**** PAGE EXTRACT
I have a .NET 3.5 server application that usually has about 8 clients. I'm using System.Net.Sockets for all the networking.

I've been told that if a client is running on the same box, it should use localhost:<port> or 127.0.0.1:<port> instead of the machine's ip or name for better performance. Several people at work have said that this skips some layers of the tcp stack.

But I'm not able to see any performance difference at all in testing (timing how long it takes to get a ping packet from server to client using System.Diagnostics.Stopwatch).

Should there really be better performance in theory?

+5  A: 

No, performance is same in both cases. If you are using your local device ip address, your operating system kernel don't transport your packets data to your network device and this data don't be was sended anywhere then you don't have any ISO layers calculations (encapsulation, decapsulation etc).

I belive the OS will see this is a local device and you treat it like it was 127.0.0.1. So in fact both will have the same effect.
********
**** DATA SECTION
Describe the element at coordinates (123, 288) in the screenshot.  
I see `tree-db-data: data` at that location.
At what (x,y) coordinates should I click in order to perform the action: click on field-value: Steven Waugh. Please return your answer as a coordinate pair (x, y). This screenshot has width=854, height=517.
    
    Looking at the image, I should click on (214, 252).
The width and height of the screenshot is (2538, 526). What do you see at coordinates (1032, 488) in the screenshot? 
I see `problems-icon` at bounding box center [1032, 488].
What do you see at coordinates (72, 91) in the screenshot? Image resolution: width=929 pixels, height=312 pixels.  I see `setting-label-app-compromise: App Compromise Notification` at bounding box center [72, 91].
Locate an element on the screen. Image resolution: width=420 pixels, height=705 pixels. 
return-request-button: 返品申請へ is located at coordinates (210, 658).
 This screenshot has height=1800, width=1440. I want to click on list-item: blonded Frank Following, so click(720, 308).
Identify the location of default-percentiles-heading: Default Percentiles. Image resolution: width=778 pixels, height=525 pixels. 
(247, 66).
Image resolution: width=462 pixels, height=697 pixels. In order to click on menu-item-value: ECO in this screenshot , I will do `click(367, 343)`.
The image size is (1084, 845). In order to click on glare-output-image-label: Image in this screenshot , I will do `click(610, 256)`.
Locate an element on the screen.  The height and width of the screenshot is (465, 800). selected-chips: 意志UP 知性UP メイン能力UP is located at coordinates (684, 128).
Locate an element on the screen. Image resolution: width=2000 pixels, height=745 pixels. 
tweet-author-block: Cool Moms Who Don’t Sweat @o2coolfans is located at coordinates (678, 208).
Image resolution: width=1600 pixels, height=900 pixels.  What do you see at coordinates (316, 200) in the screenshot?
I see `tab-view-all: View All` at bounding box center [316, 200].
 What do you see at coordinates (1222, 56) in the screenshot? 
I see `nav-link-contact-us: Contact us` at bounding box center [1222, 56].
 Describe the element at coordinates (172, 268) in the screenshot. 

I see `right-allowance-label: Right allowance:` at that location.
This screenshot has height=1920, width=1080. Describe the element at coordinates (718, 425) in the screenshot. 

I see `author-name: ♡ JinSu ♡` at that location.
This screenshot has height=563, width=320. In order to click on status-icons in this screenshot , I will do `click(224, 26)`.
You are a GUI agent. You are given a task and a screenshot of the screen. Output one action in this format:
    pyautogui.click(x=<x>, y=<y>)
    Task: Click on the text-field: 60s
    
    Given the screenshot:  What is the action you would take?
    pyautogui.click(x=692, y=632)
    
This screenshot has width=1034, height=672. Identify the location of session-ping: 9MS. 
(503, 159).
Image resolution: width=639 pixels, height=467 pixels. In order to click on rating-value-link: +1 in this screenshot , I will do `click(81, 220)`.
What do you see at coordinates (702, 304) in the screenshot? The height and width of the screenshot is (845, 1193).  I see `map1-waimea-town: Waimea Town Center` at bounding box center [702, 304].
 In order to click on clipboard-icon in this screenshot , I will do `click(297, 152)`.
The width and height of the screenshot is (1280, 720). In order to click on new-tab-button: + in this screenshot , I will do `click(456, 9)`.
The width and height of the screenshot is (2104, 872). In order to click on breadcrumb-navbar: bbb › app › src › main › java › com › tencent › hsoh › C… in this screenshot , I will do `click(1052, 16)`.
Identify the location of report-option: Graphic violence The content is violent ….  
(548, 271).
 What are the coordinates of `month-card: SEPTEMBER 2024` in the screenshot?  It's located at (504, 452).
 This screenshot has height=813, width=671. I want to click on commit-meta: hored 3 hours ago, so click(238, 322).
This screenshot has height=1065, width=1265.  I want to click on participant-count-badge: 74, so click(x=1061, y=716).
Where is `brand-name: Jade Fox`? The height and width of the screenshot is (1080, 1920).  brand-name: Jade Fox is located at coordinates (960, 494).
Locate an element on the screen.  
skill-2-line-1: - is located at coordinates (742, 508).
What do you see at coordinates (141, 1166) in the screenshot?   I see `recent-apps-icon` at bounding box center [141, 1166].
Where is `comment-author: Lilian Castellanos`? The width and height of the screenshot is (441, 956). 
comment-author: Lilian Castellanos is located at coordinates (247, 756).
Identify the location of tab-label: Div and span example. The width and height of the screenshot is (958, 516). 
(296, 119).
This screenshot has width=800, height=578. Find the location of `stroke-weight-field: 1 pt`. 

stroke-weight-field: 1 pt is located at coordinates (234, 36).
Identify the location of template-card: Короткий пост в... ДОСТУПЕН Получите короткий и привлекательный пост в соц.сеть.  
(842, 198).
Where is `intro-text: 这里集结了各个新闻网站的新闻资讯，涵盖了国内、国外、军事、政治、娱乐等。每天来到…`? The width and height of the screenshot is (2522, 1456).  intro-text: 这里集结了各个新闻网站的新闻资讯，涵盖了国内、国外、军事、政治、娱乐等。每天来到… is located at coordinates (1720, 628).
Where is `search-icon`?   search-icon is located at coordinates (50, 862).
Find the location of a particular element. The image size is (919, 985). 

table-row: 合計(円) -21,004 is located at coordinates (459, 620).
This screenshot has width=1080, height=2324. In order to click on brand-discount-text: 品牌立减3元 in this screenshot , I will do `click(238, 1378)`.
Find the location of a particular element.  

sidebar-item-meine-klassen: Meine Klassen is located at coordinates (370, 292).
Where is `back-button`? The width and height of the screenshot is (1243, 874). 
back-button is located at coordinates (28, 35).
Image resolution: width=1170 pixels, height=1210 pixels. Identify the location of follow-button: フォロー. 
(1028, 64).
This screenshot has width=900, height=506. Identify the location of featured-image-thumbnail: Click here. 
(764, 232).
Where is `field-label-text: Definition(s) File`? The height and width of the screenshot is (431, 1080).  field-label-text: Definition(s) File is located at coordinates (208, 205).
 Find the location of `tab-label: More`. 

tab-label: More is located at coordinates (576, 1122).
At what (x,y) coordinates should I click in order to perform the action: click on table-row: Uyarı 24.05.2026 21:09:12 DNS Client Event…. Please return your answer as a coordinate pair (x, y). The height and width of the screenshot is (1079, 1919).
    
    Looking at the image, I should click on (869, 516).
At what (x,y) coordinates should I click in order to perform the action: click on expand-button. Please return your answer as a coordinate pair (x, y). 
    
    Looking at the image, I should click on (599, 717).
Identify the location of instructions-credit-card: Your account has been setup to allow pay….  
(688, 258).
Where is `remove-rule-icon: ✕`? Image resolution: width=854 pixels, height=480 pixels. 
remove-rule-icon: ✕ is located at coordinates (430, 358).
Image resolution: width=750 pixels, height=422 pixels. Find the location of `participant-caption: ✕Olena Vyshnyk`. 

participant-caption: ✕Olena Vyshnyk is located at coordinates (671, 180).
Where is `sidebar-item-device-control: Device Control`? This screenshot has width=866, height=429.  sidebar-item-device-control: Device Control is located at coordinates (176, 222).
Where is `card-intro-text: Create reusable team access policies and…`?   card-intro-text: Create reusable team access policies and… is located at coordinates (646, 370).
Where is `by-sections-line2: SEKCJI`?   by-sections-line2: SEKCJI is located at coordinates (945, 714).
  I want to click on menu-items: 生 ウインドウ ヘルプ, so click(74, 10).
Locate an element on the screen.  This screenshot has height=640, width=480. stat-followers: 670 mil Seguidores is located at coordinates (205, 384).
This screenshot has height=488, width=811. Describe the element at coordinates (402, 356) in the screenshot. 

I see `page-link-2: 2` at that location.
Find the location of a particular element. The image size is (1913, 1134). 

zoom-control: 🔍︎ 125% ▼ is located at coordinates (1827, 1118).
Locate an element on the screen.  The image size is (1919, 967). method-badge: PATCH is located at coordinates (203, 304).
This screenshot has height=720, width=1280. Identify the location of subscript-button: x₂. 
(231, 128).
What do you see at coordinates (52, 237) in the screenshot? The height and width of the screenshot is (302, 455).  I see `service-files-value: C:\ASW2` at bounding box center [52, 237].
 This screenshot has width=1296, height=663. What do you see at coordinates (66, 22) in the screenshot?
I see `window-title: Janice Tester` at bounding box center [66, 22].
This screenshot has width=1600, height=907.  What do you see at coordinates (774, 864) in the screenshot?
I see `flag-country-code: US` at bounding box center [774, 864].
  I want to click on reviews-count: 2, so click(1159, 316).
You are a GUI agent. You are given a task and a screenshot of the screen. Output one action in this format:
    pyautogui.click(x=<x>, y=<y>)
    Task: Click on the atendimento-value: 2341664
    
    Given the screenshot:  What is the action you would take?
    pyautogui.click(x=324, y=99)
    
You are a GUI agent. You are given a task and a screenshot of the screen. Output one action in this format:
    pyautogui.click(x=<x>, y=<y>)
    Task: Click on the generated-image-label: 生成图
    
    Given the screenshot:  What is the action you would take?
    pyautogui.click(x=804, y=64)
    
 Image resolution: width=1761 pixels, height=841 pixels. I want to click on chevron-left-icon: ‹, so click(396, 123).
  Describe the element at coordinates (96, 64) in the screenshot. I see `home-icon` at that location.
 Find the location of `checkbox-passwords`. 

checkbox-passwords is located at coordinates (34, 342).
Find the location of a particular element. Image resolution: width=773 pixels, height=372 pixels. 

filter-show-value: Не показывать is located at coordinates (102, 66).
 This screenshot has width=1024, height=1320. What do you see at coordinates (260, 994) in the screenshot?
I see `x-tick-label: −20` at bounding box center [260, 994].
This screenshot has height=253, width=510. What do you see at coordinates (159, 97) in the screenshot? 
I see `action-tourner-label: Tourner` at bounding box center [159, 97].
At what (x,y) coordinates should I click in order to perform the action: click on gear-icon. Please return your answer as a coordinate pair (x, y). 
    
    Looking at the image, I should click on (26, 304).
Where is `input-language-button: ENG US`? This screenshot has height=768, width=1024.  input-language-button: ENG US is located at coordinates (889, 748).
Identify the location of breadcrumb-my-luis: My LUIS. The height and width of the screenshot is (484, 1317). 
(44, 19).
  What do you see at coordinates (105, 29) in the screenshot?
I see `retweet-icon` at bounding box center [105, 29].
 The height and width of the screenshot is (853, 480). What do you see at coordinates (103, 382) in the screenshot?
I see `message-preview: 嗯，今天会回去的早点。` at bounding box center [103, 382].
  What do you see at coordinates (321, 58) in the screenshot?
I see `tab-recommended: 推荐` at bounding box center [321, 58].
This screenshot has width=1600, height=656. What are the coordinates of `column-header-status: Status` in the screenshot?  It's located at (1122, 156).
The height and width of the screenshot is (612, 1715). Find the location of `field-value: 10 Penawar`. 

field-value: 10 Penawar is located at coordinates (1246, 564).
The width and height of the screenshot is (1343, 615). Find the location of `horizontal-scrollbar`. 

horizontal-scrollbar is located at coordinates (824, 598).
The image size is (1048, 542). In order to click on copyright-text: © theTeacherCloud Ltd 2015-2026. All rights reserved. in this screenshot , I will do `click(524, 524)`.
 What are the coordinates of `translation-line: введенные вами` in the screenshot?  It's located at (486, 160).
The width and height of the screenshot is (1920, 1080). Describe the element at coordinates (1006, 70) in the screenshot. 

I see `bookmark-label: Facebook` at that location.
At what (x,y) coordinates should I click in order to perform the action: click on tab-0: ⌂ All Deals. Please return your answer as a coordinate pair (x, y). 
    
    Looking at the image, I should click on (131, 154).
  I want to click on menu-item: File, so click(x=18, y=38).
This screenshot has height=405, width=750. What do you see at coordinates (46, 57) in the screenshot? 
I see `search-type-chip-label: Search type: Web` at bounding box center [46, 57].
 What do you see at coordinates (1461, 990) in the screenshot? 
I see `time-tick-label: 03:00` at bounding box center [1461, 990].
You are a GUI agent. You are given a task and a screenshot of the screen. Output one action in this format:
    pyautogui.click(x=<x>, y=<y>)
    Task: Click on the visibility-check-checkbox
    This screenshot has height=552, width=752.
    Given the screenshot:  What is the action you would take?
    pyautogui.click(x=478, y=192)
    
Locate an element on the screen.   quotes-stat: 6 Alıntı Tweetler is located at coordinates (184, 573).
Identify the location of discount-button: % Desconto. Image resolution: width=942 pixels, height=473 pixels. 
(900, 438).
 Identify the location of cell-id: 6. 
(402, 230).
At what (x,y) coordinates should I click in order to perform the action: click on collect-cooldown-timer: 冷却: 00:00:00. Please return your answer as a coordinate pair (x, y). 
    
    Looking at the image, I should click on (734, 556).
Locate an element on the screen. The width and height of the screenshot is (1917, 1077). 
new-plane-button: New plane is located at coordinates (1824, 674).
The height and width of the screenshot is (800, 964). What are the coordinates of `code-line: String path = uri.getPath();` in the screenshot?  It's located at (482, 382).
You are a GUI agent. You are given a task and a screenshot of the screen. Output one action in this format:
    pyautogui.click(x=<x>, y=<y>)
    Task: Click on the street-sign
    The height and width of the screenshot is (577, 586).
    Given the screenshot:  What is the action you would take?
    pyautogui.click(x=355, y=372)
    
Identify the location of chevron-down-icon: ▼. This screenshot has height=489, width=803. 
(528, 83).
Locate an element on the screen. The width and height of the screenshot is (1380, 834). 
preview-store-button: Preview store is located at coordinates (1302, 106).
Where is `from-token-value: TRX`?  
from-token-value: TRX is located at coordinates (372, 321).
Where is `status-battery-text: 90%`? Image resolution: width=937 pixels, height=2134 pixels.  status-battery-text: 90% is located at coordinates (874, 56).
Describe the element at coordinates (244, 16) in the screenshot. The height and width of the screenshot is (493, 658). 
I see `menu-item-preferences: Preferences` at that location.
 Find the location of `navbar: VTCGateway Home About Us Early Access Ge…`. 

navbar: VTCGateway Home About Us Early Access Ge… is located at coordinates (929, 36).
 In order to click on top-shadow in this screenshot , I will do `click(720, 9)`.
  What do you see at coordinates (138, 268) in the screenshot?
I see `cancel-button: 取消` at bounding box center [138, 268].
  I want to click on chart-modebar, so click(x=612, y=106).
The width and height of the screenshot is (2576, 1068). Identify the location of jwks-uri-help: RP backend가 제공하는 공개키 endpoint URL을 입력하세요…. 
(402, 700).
********
▶ [TASK LIST]
a - Please edit the localhost performance discussion: reproduce it between "Should there really" and "the same effect.", inclusive, with "performance" changed to "speed".
b - Proceed with the localhost performance discussion from its last sentence.

▶ [OUTPUTS IN ORDER]
a -
Should there really be better speed in theory?

+5  A: 

No, speed is same in both cases. If you are using your local device ip address, your operating system kernel don't transport your packets data to your network device and this data don't be was sended anywhere then you don't have any ISO layers calculations (encapsulation, decapsulation etc).

I belive the OS will see this is a local device and you treat it like it was 127.0.0.1. So in fact both will have the same effect.

b -
Svisstack
Add to this reply, i belive the OS will see this is a local device and you treat it like it was 127.0.0.1. So in fact both will have the same effect
EKS
+1  A: 

I suppose it's possible that there will be an extremely tiny performance boost in using 127.0.0.1 (though I doubt it), but with 8 clients you'll never notice it. That performance difference would have to be aggregate over A LOT of traffic to become at all noticeable.

The larger concern would be which value is better from a maintenance perspective. If the application is always looking at localhost for external dependencies, it won't do well if run on another host. But if it's looking for a more universally understood address for those dependencies, it'll find them from anywhere on the network.

David
+1  A: 

Duplicate

Ertan
This is better in a comment than in an answer.